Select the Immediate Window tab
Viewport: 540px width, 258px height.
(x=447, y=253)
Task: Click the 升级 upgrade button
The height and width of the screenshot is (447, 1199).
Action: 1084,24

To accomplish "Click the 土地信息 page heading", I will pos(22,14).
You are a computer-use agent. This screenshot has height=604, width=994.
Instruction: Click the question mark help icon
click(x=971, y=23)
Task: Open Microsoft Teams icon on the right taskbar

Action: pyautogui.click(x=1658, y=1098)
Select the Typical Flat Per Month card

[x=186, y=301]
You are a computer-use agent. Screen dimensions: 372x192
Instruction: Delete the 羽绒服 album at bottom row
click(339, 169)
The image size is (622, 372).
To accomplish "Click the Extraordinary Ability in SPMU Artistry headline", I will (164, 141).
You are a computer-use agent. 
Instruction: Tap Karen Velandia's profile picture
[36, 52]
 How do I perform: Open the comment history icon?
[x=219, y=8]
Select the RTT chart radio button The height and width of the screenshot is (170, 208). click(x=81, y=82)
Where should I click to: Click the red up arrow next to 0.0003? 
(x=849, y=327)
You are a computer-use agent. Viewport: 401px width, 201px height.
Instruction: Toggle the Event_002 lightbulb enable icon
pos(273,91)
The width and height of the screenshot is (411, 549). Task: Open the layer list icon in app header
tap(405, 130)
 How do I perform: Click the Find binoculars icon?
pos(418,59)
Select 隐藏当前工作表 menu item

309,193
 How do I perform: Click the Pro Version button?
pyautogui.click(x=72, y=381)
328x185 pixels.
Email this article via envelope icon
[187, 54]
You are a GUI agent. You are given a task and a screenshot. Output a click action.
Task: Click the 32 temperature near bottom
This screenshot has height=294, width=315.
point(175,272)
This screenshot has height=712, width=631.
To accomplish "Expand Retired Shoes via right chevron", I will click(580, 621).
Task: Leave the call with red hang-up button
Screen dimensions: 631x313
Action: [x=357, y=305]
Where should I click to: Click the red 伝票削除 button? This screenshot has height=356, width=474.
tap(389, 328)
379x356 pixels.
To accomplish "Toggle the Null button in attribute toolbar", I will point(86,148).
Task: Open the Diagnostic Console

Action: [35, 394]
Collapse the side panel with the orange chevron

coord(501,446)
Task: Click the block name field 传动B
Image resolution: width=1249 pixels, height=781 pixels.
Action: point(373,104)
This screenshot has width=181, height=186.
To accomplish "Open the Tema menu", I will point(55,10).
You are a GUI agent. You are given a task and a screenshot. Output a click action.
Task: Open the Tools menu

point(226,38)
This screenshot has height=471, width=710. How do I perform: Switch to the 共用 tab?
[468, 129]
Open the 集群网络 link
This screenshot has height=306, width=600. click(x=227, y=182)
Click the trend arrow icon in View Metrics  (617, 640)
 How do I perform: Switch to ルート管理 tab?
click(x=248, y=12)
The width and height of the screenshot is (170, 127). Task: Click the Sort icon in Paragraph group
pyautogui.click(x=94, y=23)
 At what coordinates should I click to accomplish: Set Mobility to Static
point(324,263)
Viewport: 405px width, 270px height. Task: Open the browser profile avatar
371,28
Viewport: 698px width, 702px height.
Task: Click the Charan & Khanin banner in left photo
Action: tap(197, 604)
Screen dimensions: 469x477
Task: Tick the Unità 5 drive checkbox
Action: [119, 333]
----------
Task to carry out: Retype exactly the lines from the start of the entries through the one with "You are a computer-use agent. Screen"; include both ends.

Exercise solution:
Select the Immediate Window tab
Viewport: 540px width, 258px height.
(x=447, y=253)
Task: Click the 升级 upgrade button
The height and width of the screenshot is (447, 1199).
Action: 1084,24

To accomplish "Click the 土地信息 page heading", I will pos(22,14).
You are a computer-use agent. This screenshot has height=604, width=994.
Instruction: Click the question mark help icon
click(x=971, y=23)
Task: Open Microsoft Teams icon on the right taskbar

Action: pyautogui.click(x=1658, y=1098)
Select the Typical Flat Per Month card

[x=186, y=301]
You are a computer-use agent. Screen dimensions: 372x192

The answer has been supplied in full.